Opening criterion: cessation of payments
The opening of a procedure is done according to the opening criterion provided for by article L 621-1 of the Commercial Code, such as the impossibility of meeting the payable liabilities with its available assets. This statement constitutes ” suspension of yments “, which is defined by case law and which reflects a cash flow difficulty and not an imbalance between assets and liabilities. The company is in suspension of payments if it no longer has a Cass credit reserve . Com. June 17, 1997 ,; Cass. Com. November 12, 1997
It is not about an accounting concept: the comparison of the elements of the balance sheet, is not likely to establish the existence of the suspension of payments, Cass. com. February 2, 1999 .
Liabilities to be considered to characterize the state of insolvency is due and required liability, since the creditor is free to do credit to the debtor ” Cass. Com. April 28, 1998 . This decision whose scope is discussed presents an ambiguity in relation to the refusal to take into account the moratoriums: the Court of Cassation by a previous judgment had decided that “the court of appeal, called to rule on the existence of the state of suspension of payments of a debtor does not have to find out whether the payable liabilities have actually been demanded, since this debtor does not allege that he had a credit reserve enabling him to meet his payable liabilities ” Cass. Com . November 12, 1997,
The company must be able to pay its due liabilities with assets which must be immediately available Cass. com. November 25, 1997
Unpaid invoices do not constitute proof of the cessation of payments Cass. com. March 2, 1999 . The lack of shareholders’ equity, the constant deterioration of the cash position and the loss-making nature of the financial years do not characterize the suspension of payments Cass. com. May 20, 1997
The decision to assess the situation of the legal person will not have res judicata in the proceedings against the Cass managers . com. November 19, 1996
Referral to the Tribunal
The company can benefit from the procedure by seizing the Court, what is commonly called “bankruptcy” under the conditions provided for in article L621-1 of the Commercial Code.
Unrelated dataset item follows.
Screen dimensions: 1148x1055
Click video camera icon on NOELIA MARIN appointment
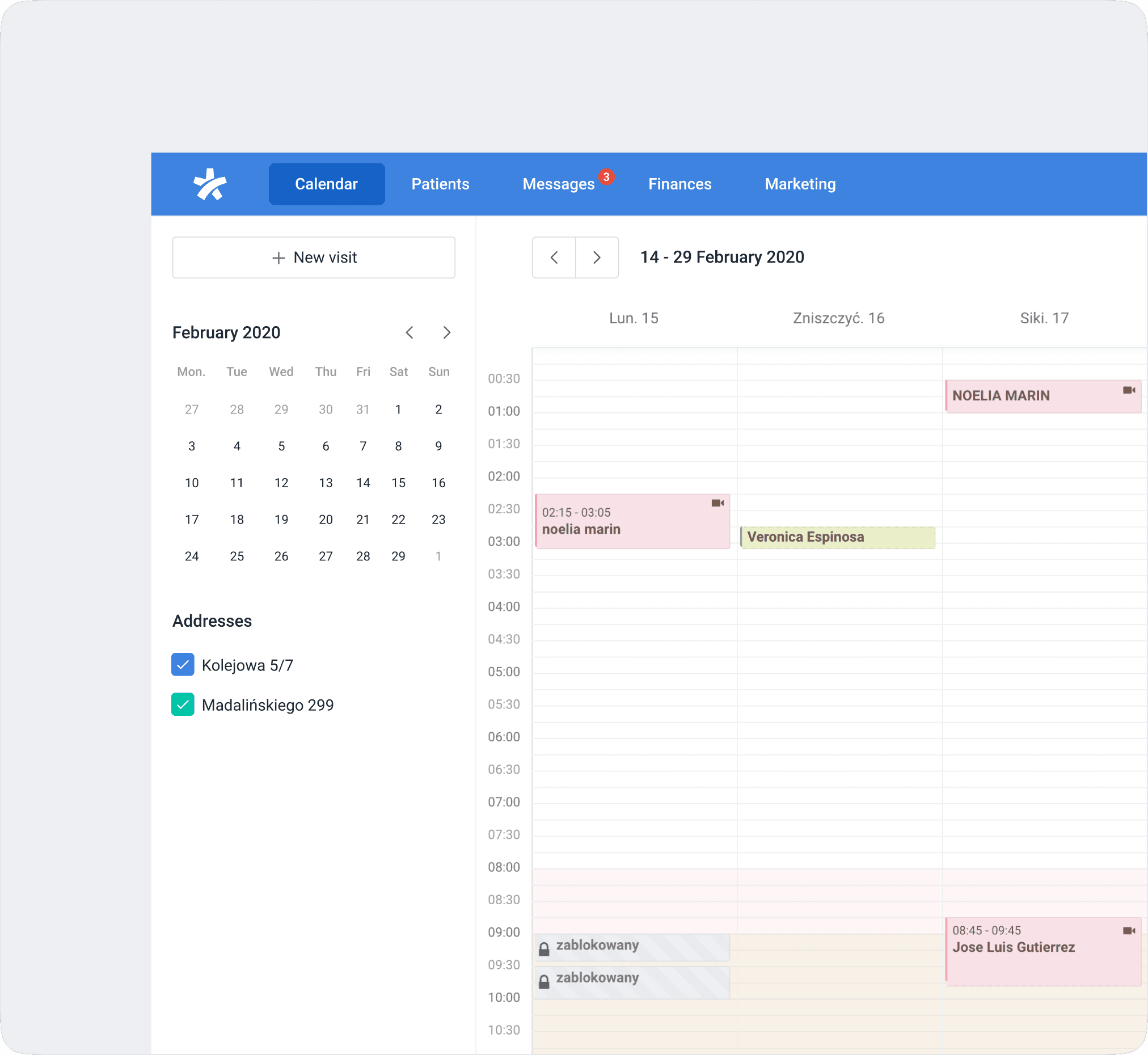click(x=1128, y=390)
The procedure can also be implemented by summons of a creditor under the terms of article L622-2 of the Commercial Code. The creditor has the burden of proof of the cessation of payments Cass. com. April 2, 1997
It can be triggered by ex officio referral to the Court ( article L622-3 of the Commercial Code v. REQUEST OF OFFICE OR AT THE REQUEST OF THE ATTORNEY ).
If the Court does not rule out the possibility of an adjustment by pronouncing the liquidation, the judgment opens an observation period which will allow the administrator to draw up an economic and social assessment . Company recovery plans will be drawn up, consisting of plans for the continuation and sale of the company . The plans for the continuation of the company involve the assumption of the debts of the company, with the staggering provided for in the plans within the limits provided for by law, while the plans for the sale of the company involve the transfer of assets for a specific price.
The assets are determined by setting the liabilities through the procedure for declaring claims , which is then subject to a procedure for verifying and admitting claims . The patrimony is eventually reconstituted by the provisions providing for the nullity of certain acts while allowing the exercise of the rights of the seller of furniture and claims .
During the observation period, after the precautionary measures have been taken , the procedures for the continuation of the company are defined to allow the continuation of the company and the management of the company .
On the report and proposal of the administrator, the Court will take a judgment stating the plan which can only be subject to very limited possibilities of appeal.